The poorer the busier, the busier the poorer, how to break it?

There is a saying: To get something done well, two conditions are needed: slightly exceeding the requirements of the ability + not enough time. I believe that every student who did not finish their homework by the deadline has a deep understanding of this.
   This phenomenon is extensively studied in Scarcity, co-authored by Sedhill and Princeton University psychology professor Elder Shaffer. After analyzing a large number of cases, they came to the conclusion that the poor will always be short of money, and the busy people will always be short of time.
   How did this vicious cycle come about? How to break it? The case of a hospital in the United States may give us some inspiration.
   St. John’s Medical Center is a hospital that provides emergency services. Every year, up to 30,000 operations are performed in the 32 operating rooms here, so all operating rooms are permanently packed. Once there is a patient in need of emergency treatment, the hospital can only postpone the previously arranged operation. Sometimes doctors still operate at 2:00 in the morning, and employees are also exhausted by long overtime work. They often pay for a two-hour machine. The surgery waited for hours. The resulting pressure and medical malpractice will naturally increase accordingly.
   Later, hospital management brought in a consultant who came up with a surprising solution: one of the original operating rooms was set aside for emergency surgery. A doctor recalled his reaction at the time: “I think this man is crazy! We don’t have enough operating rooms, and he has to take one!

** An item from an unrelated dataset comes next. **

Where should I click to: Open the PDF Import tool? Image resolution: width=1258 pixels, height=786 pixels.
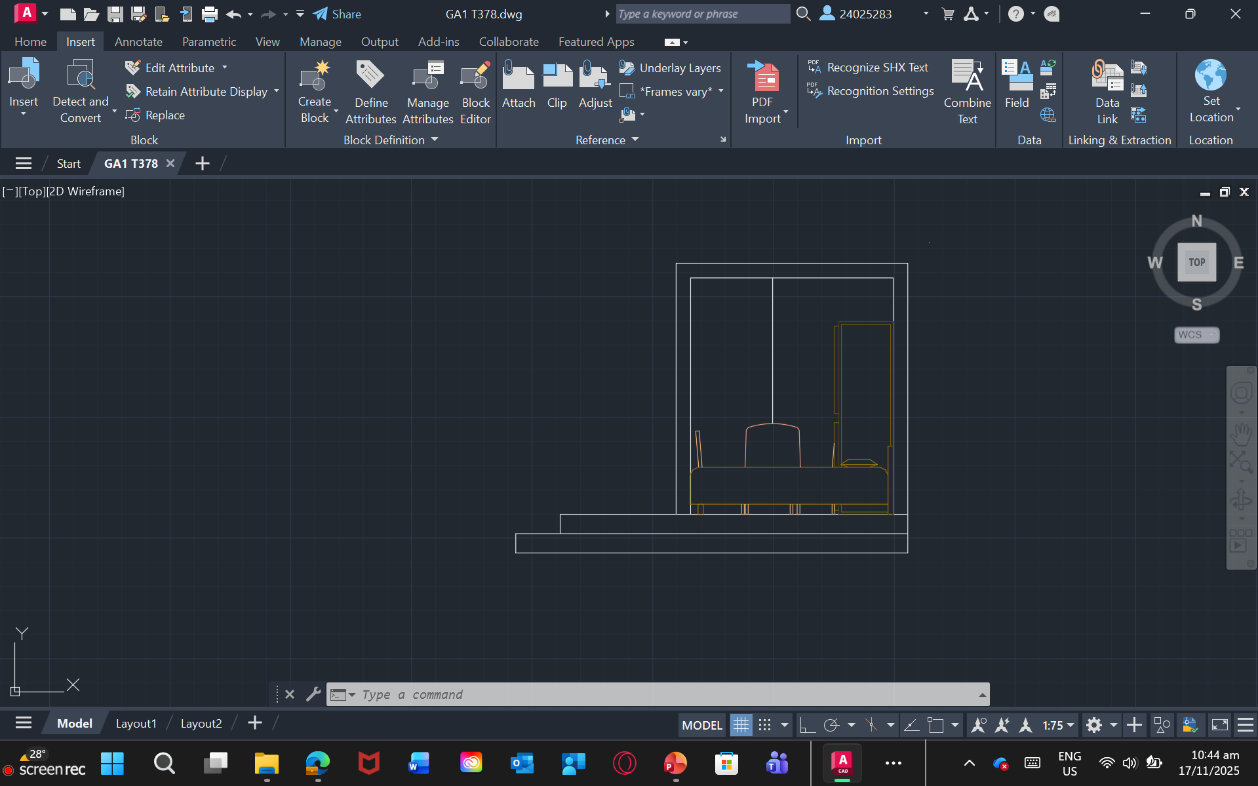[x=762, y=77]
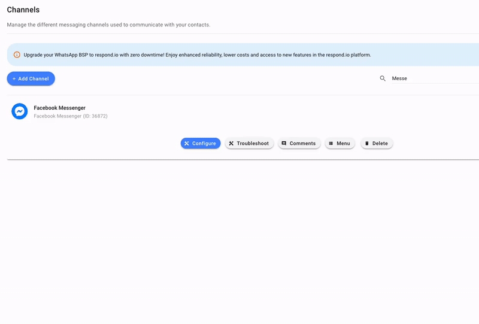Click the wrench icon on Configure
Screen dimensions: 479x324
click(x=187, y=144)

   ” Both “planned” and “unplanned”. If the latter forcibly cut the queue, the efficiency of the former will be greatly reduced, resulting in more overtime costs, waiting costs and medical errors. Every planned operation is forced to “pay off debt” for the unplanned operation. Unplanned surgeries are predictable, so when they are all grouped into specialized operating rooms, other surgeries are more regular.
   The results proved it worked: After two years, St. John’s saw a 45 percent drop in overtime, an 11 percent increase in admissions, and an increase in revenue.
   Poverty will not only limit my imagination, but also limit my IQ?
   Aside from the scarcity of time, there is one thing that most people are short of – money. American researcher Darryl Collins and others have done research and analysis on the poor in South Africa, India and other places in the book “Portfolios of the Poor”. And our two authors are also very interested in this study: why even if the poor are given a sum of money, they still fall back into poverty? Why are they still reluctant to take measures despite the opportunity to improve the economy?
   “Portfolios of the Poor” mentioned in the “poor people get money, they tend to spend it quickly, making it difficult to save and invest” is common. Because in their life, they often encounter various situations of sudden use of money, and the remaining money in their hands simply cannot deal with it.
   “If you ask them, isn’t financial management important? They’ll say, it’s important, but it’s not urgent! Now you can fill your family’s stomach, buy enough food, clothing, and shelter, and prepare money for sudden illnesses and neighbors’ weddings. , is what I am anxious to solve.”
   This phenomenon is actually very common around us. Many people tend to become stupid when they fall in love, why? Because the extreme attention to love occupies the bandwidth of the mind, concentration and rationality decline.
   This is why the more companies try to make money, the less they can make it. Because their minds are all on saving costs and finding customers, they are hungry for a bunch of bad jobs, and they don’t have the mind to plan a grander strategy. And those companies that make money often don’t think about making money in the first place. Their starting point may just be how to serve others and create value for others.
   There is a famous saying on the Internet: Don’t use tactical diligence to cover up your strategic laziness. That’s what it’s saying.